The organization of the powers of wealth production, i. e., the economic organization of human society, is rapidly approaching that degree of perfection where it can no longer be held in subjection and subservience to the whim or caprice of anything less than the whole people acting together in the common interest. In fact it can no longer be kept from performing its proper function of providing human society, even down to its humblest unit, with the material requisites to a full, fair and healthful existence, in return for services rendered in the interest of the commonweal.

There is evidence upon every hand to show the near approach of the collapse of the present or capitalist control of the economic organization and its assumption by human society as a whole for the common good. That this impending change will be effected by the action of the working class does not in the least alter the facts in the case. The victory of the working class in the impending conflict with the capitalist class merely signifies the application of the benefits arising from the highly developed and powerful economic organization, to all of the members of human society, instead of to a favored few as at present.

To effect this change, so imperatively demanded by the needs of the hour, necessitates the conquest, by the working class, of that sole point of vantage from which the ownership—and therefore control—of economic organization and power can be dictated and enforced. This point of vantage is government, the organized power of the state. It is this power alone which today withholds, from all but a favored few, any participation in the benefits arising from the powerful modern economic organization. It is the power that holds intact the present or capitalist form of property in the means of wealth production, and thus preserves to the capitalists the control of economic power and the absorption of the wealth arising from its exercise. It is the power that holds the working class in its present condition of economic bondage, or wage-servitude. It is the power that must be broken before the present economic organization of human society, the product of centuries of development, can be put to its proper use of lightening the burden of toil upon the shoulders of the individual man.

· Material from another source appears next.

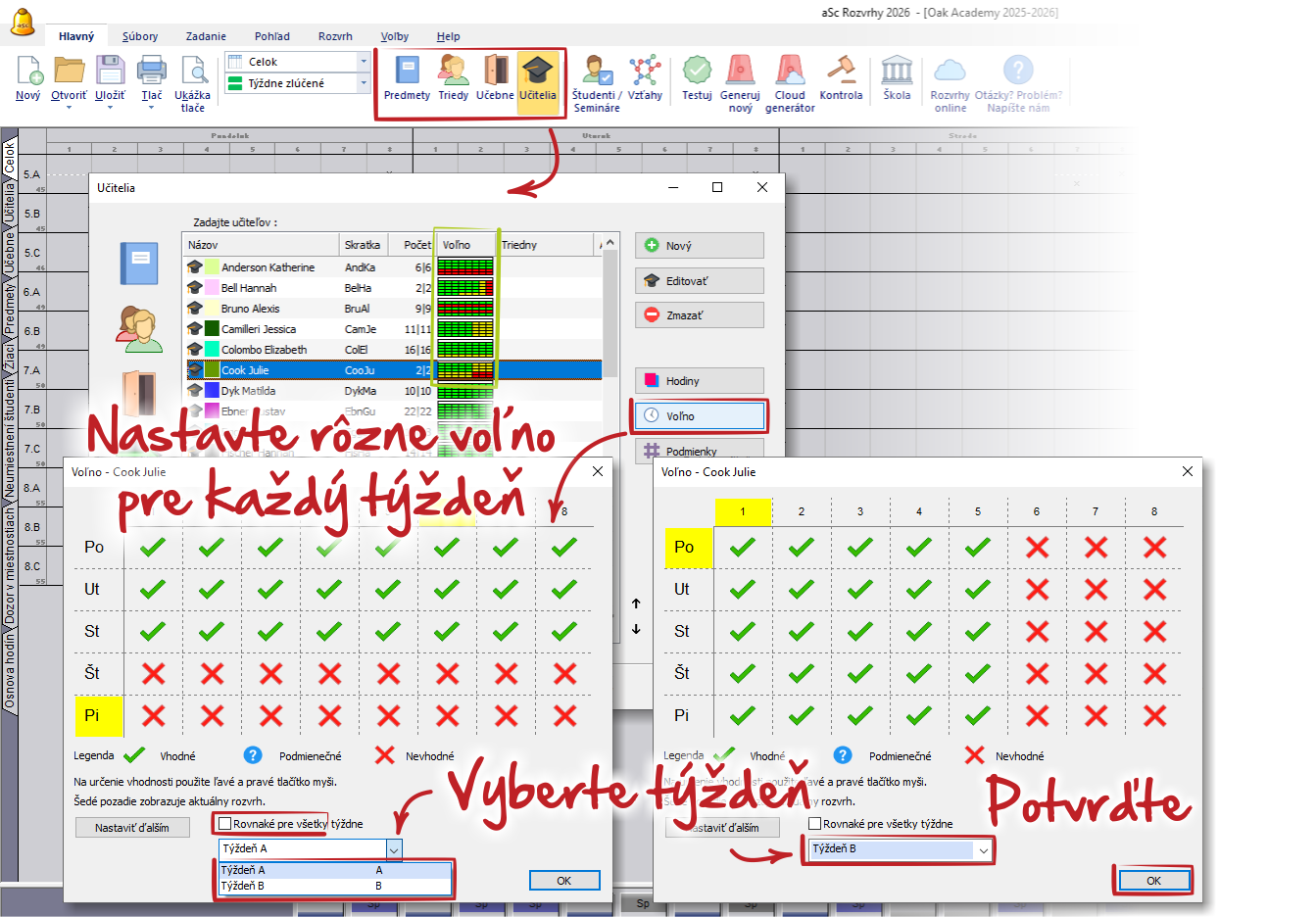Toggle Monday period 1 availability in right dialog
The height and width of the screenshot is (917, 1316).
click(x=743, y=548)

Individual zealots, who are carried off their feet by sudden waves of enthusiasm brought on by Utopian visions of glorious prospects opened to their admiring gaze by the magic wand of their own conceit, would build what they term “economic organization” in which the workers are to be “drilled” for the task of “taking over and successfully operating” the industries, when capitalism shall, by some mysterious process, have been overthrown. These worthies, however, overlook the fact that the only possible, or even thinkable, economic organization already exists and the workers have grown up with it; have been drilled into its operation, and today are operating it with all the measure of success possible under its present form of ownership and control. That these workers have little or no participation in the accruing benefits, does not arise from their lack of ability to operate, but in the capitalists’ power to apply these benefits to other purposes. The action by the working class that is necessary in order to deprive the capitalists of the power to thus appropriate the fruits of industry to their own purposes, has already been mentioned and needs no further elaboration. It is so palpably self-evident that it could not well escape the notice of any one with his eyes open.

E. T. Kingsley

—“Economic Organization,” Western Clarion, July 1911, 18–20.